Record excerpts |
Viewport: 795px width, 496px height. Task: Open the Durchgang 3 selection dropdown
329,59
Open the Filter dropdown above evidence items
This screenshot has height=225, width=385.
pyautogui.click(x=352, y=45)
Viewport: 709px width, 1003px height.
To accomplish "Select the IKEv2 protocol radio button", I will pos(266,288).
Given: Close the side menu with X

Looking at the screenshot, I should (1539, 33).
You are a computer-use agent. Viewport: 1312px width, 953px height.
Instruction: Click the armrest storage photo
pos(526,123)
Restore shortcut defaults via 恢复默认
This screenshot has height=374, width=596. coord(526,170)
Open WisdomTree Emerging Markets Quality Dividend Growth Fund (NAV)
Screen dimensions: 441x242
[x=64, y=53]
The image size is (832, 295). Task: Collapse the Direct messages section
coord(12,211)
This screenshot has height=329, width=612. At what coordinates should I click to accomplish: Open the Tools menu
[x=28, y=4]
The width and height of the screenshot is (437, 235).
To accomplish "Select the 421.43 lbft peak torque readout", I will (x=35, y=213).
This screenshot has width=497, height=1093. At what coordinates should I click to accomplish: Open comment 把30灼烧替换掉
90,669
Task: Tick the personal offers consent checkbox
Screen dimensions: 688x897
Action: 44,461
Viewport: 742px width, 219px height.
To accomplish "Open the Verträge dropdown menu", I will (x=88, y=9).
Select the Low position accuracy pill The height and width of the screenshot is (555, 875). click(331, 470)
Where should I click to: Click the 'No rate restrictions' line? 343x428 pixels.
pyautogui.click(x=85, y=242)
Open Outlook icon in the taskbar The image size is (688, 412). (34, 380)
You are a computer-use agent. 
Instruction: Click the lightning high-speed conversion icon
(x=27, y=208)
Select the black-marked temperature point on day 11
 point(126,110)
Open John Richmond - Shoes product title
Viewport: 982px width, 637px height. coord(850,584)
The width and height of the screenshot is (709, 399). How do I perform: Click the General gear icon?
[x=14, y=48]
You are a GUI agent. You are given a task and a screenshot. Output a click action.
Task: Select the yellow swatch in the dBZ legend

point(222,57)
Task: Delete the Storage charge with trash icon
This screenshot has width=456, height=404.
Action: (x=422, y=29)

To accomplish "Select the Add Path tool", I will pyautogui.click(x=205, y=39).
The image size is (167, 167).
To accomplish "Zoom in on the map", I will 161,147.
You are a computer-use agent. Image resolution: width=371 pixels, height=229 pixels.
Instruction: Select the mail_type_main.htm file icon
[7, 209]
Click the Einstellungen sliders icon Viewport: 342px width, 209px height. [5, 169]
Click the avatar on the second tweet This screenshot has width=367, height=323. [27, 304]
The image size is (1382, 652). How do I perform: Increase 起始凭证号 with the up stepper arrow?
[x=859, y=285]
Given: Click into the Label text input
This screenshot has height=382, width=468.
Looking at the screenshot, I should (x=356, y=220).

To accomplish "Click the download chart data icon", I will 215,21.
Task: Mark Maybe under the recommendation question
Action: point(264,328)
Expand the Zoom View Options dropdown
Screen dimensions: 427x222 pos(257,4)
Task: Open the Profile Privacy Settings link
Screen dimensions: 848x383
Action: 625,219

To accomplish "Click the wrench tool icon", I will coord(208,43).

What you should do |
The answer is the line holding "This screenshot has height=382, width=468." and all the lines after it through the end of the records, repeated exactly.

Task answer |
This screenshot has height=382, width=468.
Looking at the screenshot, I should (x=356, y=220).

To accomplish "Click the download chart data icon", I will 215,21.
Task: Mark Maybe under the recommendation question
Action: point(264,328)
Expand the Zoom View Options dropdown
Screen dimensions: 427x222 pos(257,4)
Task: Open the Profile Privacy Settings link
Screen dimensions: 848x383
Action: 625,219

To accomplish "Click the wrench tool icon", I will coord(208,43).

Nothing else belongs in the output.